Gaeng spiega inoltre cosa lo ha attratto alla fede tradizionale.
«Essendo cresciuti in un mondo saturo di schermi e di una "bellezza" artificiale, io e le giovani generazioni siamo stanchi di essere inondati da false realtà», ha affermato Gaeng. «La fede e il culto tradizionali sono in netto contrasto [N.d.T.: con il tipico nuovo stile], ovvero radicati nella persona umana e incentrati su Dio, che mi spingono fuori da me stesso nell'atto più bello della storia umana; io non sono al centro, ma Dio».
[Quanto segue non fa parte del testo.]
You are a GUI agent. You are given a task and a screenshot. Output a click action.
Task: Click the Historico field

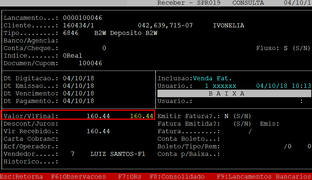[108, 162]
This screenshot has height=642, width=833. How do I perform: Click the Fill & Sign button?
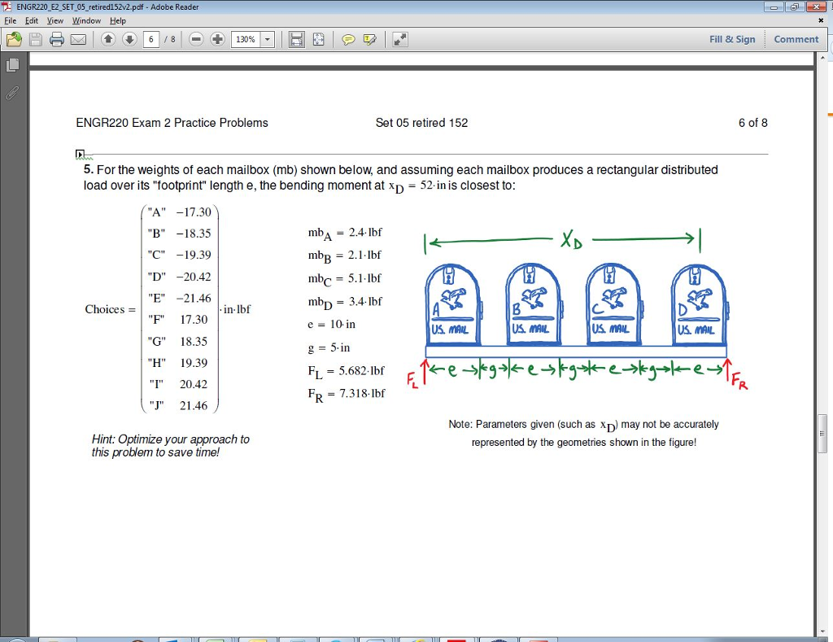coord(733,38)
Keane concorda. “La verità non cambia. Pertanto, dovremmo cambiare le cose il meno possibile, non stravolgerle completamente in reazione a forze esterne (ad esempio, il modernismo). Il dogma non cambia, ma le pratiche sì”, ha affermato. “Quindi, limitare i cambiamenti nelle pratiche mantiene la continuità con l'antichità e con i nostri antenati, i santi. Purtroppo, troppe assurdità si trovano nel Novus Ordo in molte parrocchie”.
Baier espone il suo punto di vista sul perché, a suo avviso, la sua parrocchia, e più in generale le parrocchie tradizionali, siano in ripresa.
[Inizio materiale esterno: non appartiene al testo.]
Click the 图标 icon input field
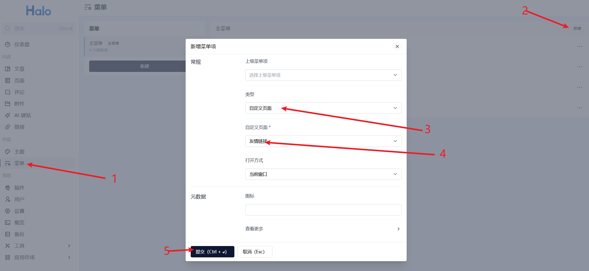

«Soprattutto dall'inizio della pandemia di COVID, la crescita della FSSP a livello locale è stata esponenziale. Le famiglie cattoliche che ci scoprono sono attratte principalmente dal fatto di non doversi preoccupare di tutte le manifestazioni moderniste che hanno influenzato le loro precedenti esperienze parrocchiali. Anche se non sanno definire il Modernismo, quando si allontanano da quella mentalità, riconoscono intuitivamente che qualcosa è diverso. La riverenza, la bellezza e la tradizione di oltre 2000 anni riemergono e risuonano nel cuore e nella mente.»
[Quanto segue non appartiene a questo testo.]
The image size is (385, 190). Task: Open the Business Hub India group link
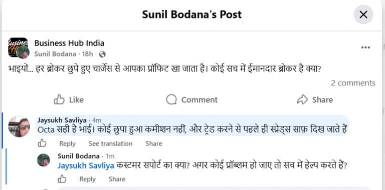click(x=69, y=43)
“Per me era chiaro che questo era ciò che formava i santi del passato e lo desideravo, non solo per me, ma anche per la mia famiglia.”
La sede centrale della Fraternità Sacerdotale di San Pietro è stata contattata più volte per richieste di interviste, verifiche dei fatti e contributi per questo articolo.

4 commenti:
Sarebbe bello che accadesse anche da noi.
Sicuramente lo Spirito Santo soffia dove vuole, ma questa crescita non è anche frutto della recente decisione della San Pio X di procedere alle consacrazioni? Oppure del loro atteggiamento intransigente (sono valide solo le nostre messe, a prescindere dal rito usato)? O ancora dal fatto di essere meno capillari, causa i mancati accordi con gli ordinari?
In tutti i casi pure la San Pietro è figlia di Lefebvre, per quanto staccatasi proprio nel 1988.
Giovanni Paolo II si limitò ad approfittarne (altroché"fondarla"), come probabilmente farà Tucho, volevo dire Leone.
Cassiodoro
Ma silenzio assoluto sui drammi della Chiesa e ceĺebrare la nuova messa. È il grano d'incenso. Così possono avere belle chiese e lo stipendio fin mese. Bella roba. Noi stiamo coi veri tradizionalisti.
Sinceramente, mi sembra un articolo eccessivamente ottimista. O, meglio, non racconta tutta la realtà, ma solo una parte. Infatti, mi piacerebbe sapere se, dopo Traditionis Custodes, la Fraternità San Pietro e gli altri istituti ex Ecclesia Dei sono ancora liberi di aprire nuovi apostolati e nuove parrocchie personali oppure no. C'è poco di che gioire se la FSSP accresce il numero di seminaristi e di sacerdoti, ma poi questi ultimi non possono più aprire nuovi apostolati e nuovi centri di Messa in giro per il mondo, in quanto vincolati dalle restrizioni imposte da Bergoglio dal 2021 in poi. Il fatto che i centri di Messa attualmente esistenti scoppino di fedeli, probabilmente significa semplicemente che rimangono sempre gli stessi dal 2021. Tutto qua.